---- DATA FOR THIS EXERCISE
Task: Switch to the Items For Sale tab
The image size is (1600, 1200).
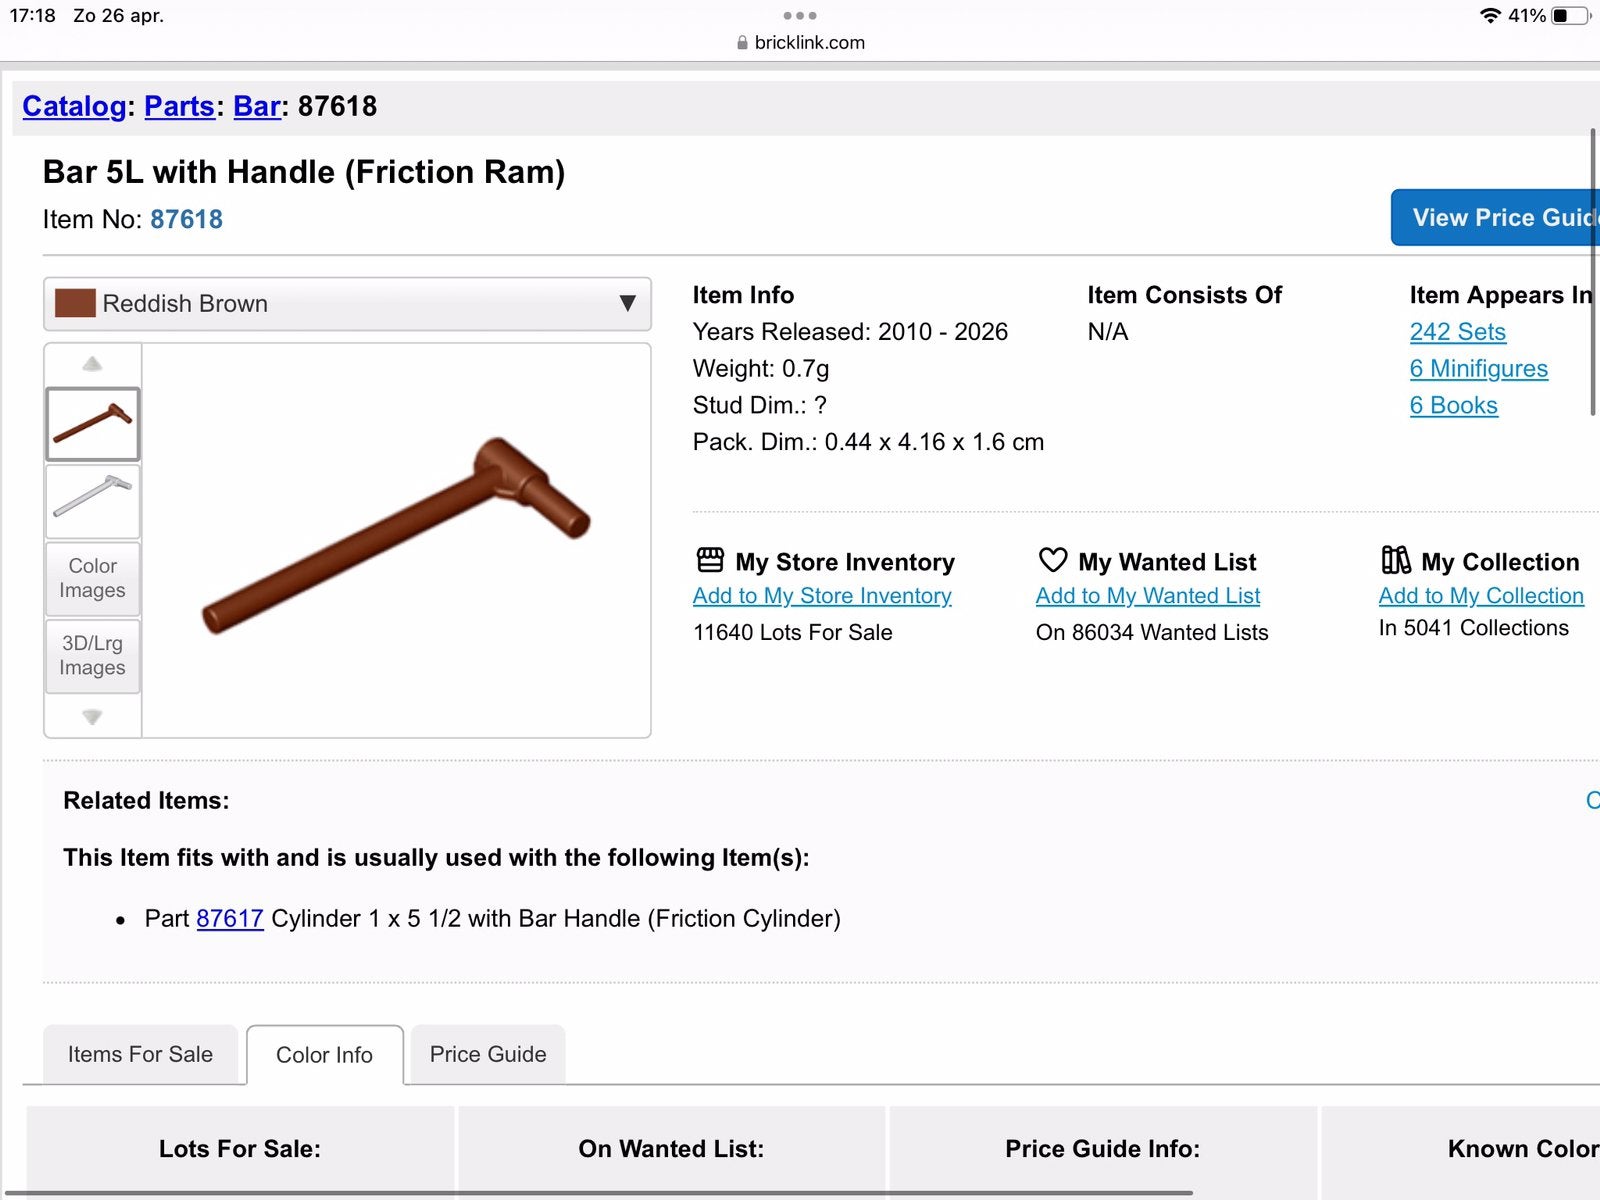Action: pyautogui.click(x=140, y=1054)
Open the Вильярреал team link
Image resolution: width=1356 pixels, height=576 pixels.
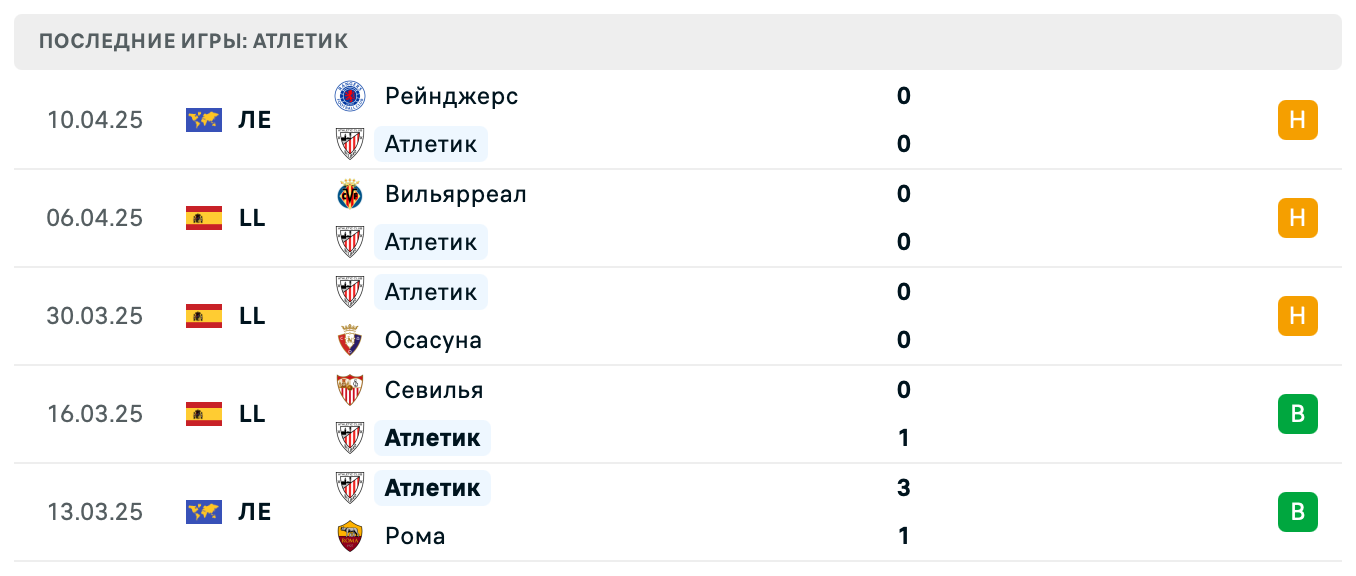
--------
== ACTION ITEM ==
Each line of the data must be restated exactly, and the pictures must be left out.

== ANSWER TO THE EXERCISE ==
Task: Switch to the Items For Sale tab
The image size is (1600, 1200).
Action: pyautogui.click(x=140, y=1054)
Open the Вильярреал team link
Image resolution: width=1356 pixels, height=576 pixels.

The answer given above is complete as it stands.